• _WHAT YOU HAVE TO DO_
Copy out every line of the material below exactly, changing nothing.

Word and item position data

## start

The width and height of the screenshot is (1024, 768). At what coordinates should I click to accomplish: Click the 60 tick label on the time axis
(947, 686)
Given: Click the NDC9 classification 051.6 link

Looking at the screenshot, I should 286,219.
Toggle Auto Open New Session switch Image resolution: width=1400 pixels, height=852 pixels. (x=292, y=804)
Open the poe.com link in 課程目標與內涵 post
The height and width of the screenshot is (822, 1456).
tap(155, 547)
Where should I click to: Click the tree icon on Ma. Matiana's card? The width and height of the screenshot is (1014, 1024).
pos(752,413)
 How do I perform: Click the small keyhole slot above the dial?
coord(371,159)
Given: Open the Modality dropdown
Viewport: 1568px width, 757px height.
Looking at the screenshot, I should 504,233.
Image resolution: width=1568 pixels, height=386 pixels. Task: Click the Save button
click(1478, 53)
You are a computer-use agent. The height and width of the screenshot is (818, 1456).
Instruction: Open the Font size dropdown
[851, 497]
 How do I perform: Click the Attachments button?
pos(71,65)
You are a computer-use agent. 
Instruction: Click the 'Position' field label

## end

• _SOLVED EXERCISE_
The width and height of the screenshot is (1024, 768). At what coordinates should I click to accomplish: Click the 60 tick label on the time axis
(947, 686)
Given: Click the NDC9 classification 051.6 link

Looking at the screenshot, I should 286,219.
Toggle Auto Open New Session switch Image resolution: width=1400 pixels, height=852 pixels. (x=292, y=804)
Open the poe.com link in 課程目標與內涵 post
The height and width of the screenshot is (822, 1456).
tap(155, 547)
Where should I click to: Click the tree icon on Ma. Matiana's card? The width and height of the screenshot is (1014, 1024).
pos(752,413)
 How do I perform: Click the small keyhole slot above the dial?
coord(371,159)
Given: Open the Modality dropdown
Viewport: 1568px width, 757px height.
Looking at the screenshot, I should 504,233.
Image resolution: width=1568 pixels, height=386 pixels. Task: Click the Save button
click(1478, 53)
You are a computer-use agent. The height and width of the screenshot is (818, 1456).
Instruction: Open the Font size dropdown
[851, 497]
 How do I perform: Click the Attachments button?
pos(71,65)
You are a computer-use agent. 
Instruction: Click the 'Position' field label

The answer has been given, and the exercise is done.